— Start of Input rows —

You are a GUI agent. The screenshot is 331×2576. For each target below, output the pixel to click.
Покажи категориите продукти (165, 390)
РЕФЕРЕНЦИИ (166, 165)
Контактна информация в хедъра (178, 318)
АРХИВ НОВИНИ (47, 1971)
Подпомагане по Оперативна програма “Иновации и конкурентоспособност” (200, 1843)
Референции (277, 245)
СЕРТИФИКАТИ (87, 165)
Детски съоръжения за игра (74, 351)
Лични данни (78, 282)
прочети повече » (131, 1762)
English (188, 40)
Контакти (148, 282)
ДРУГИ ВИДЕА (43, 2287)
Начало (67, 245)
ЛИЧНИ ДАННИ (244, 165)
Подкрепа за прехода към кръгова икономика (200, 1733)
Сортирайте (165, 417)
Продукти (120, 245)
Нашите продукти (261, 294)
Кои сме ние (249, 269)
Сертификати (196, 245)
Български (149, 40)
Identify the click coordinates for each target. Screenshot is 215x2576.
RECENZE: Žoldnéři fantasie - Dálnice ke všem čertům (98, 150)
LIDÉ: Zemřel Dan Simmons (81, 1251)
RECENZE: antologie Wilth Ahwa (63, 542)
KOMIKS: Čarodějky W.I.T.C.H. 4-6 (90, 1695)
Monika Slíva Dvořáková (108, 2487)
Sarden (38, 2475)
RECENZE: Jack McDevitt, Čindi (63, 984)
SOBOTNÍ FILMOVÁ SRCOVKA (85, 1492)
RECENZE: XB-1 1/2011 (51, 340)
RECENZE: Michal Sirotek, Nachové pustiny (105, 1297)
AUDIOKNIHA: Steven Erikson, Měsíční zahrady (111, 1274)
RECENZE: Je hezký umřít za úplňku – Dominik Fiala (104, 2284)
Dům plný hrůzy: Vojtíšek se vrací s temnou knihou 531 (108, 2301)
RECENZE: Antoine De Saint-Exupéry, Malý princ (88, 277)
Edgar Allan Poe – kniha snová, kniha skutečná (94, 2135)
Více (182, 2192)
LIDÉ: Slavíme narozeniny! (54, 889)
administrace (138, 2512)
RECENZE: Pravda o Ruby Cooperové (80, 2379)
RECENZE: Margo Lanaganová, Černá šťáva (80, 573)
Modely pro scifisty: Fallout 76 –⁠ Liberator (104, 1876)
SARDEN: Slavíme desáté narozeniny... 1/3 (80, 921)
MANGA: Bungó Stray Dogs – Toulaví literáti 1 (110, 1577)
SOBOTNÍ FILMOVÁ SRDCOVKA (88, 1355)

— End of Input rows —

Work instructions: Rewrite all of the material above with each "RECENZE" changed to "REVIEW", leaving every other word as it is.

The solution:
You are a GUI agent. The screenshot is 331×2576. For each target below, output the pixel to click.
Покажи категориите продукти (165, 390)
РЕФЕРЕНЦИИ (166, 165)
Контактна информация в хедъра (178, 318)
АРХИВ НОВИНИ (47, 1971)
Подпомагане по Оперативна програма “Иновации и конкурентоспособност” (200, 1843)
Референции (277, 245)
СЕРТИФИКАТИ (87, 165)
Детски съоръжения за игра (74, 351)
Лични данни (78, 282)
прочети повече » (131, 1762)
English (188, 40)
Контакти (148, 282)
ДРУГИ ВИДЕА (43, 2287)
Начало (67, 245)
ЛИЧНИ ДАННИ (244, 165)
Подкрепа за прехода към кръгова икономика (200, 1733)
Сортирайте (165, 417)
Продукти (120, 245)
Нашите продукти (261, 294)
Кои сме ние (249, 269)
Сертификати (196, 245)
Български (149, 40)
Identify the click coordinates for each target. Screenshot is 215x2576.
REVIEW: Žoldnéři fantasie - Dálnice ke všem čertům (98, 150)
LIDÉ: Zemřel Dan Simmons (81, 1251)
REVIEW: antologie Wilth Ahwa (63, 542)
KOMIKS: Čarodějky W.I.T.C.H. 4-6 (90, 1695)
Monika Slíva Dvořáková (108, 2487)
Sarden (38, 2475)
REVIEW: Jack McDevitt, Čindi (63, 984)
SOBOTNÍ FILMOVÁ SRCOVKA (85, 1492)
REVIEW: XB-1 1/2011 (51, 340)
REVIEW: Michal Sirotek, Nachové pustiny (105, 1297)
AUDIOKNIHA: Steven Erikson, Měsíční zahrady (111, 1274)
REVIEW: Je hezký umřít za úplňku – Dominik Fiala (104, 2284)
Dům plný hrůzy: Vojtíšek se vrací s temnou knihou 531 (108, 2301)
REVIEW: Antoine De Saint-Exupéry, Malý princ (88, 277)
Edgar Allan Poe – kniha snová, kniha skutečná (94, 2135)
Více (182, 2192)
LIDÉ: Slavíme narozeniny! (54, 889)
administrace (138, 2512)
REVIEW: Pravda o Ruby Cooperové (80, 2379)
REVIEW: Margo Lanaganová, Černá šťáva (80, 573)
Modely pro scifisty: Fallout 76 –⁠ Liberator (104, 1876)
SARDEN: Slavíme desáté narozeniny... 1/3 (80, 921)
MANGA: Bungó Stray Dogs – Toulaví literáti 1 (110, 1577)
SOBOTNÍ FILMOVÁ SRDCOVKA (88, 1355)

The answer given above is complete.